Identity is hard. Luckily help is at hand…

Proving that you are who you say you are can be hard at the best of times – my local GP requires two forms of identification to sign up, signing up for a bank account requires a passport or birth certificate and I’ve even had jobs where I’ve needed to supply my passport for photocopying before they’d take me on.

When you take your interactions online the problem becomes substantially more complicated, as there aren’t many brokers of identity information that’re trusted enough to replace physically viewing a passport or birth certificate. This results in a worst-of-both-worlds situation, where you complete half of your interaction with a third-party online and are then forced offline to supply the relevant credentials before firing things off at the mercy of the postal service.

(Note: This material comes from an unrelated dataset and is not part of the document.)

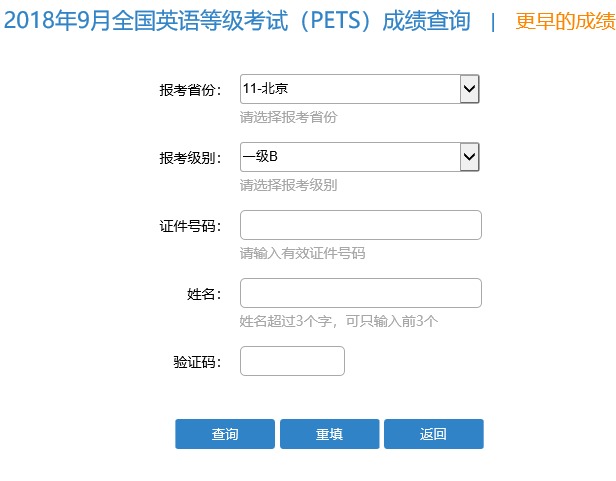Image resolution: width=616 pixels, height=481 pixels.
Task: Click the 请输入有效证件号码 hint text
Action: [302, 253]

There are solutions. Providers exist who will – once you’ve proven who you are to them physically in a Post Office or similar (and with associated identity documentation) – verify your identity to third-parties on your request. However, they suffer a number of issues:

  • The scope of identity information required to authenticate with the identity broker is fixed
  • Your identity isn’t necessarily re-validated, and certainly not automatically (unless you’re going to head into the Post Office once a month with your passport to re-confirm your identity) – this makes the claims the identity broker make about your identity less compelling the further away we get from the original validation time
  • You’re still required to go offline to provide relevant credentials

miiCard is an Edinburgh-based start-up that’s hoping to change that. Instead of providing physical verification of your identity you instead utilise your existing online trust relationships with people like financial providers – you then share your verified identity with as few or many people as you like. By basing their identity assurance on something that required physical proof of identity in the first place (e.g. a bank account), that level of assurance can then be passed on and consumed. Even better – because the sources of that identity are online, your identity can be validated and re-validated whenever is necessary – it doesn’t become stale over time.

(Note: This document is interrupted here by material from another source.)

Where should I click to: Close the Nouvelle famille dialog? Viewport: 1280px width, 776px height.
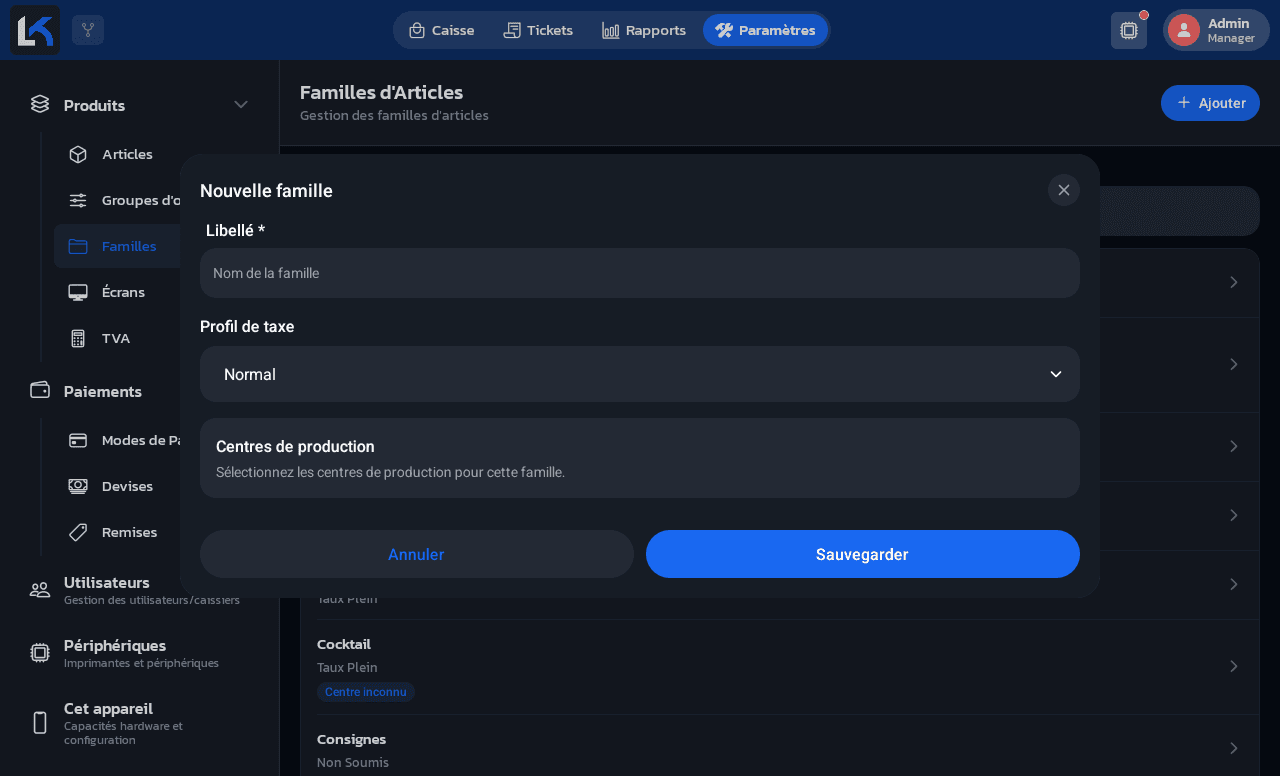click(x=1064, y=190)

Proving who you are in such a way will allow you to complete split online-offline interactions purely online. It’ll also let you rest assured that the person who just contacted you on LinkedIn, who you’re buying from an auction site or who you just received a sales inquiry from is both a real-life person (and not a sock-puppet) and that they are who they claim to be.

It’s so compelling an idea that I’ve signed up for one and validated my identity. And then I’ve gone one step further and joined them as a software developer. I’m delighted to be part of the team, and know that there are some exciting ways to both validate and consume identity as part of a very pacy roadmap.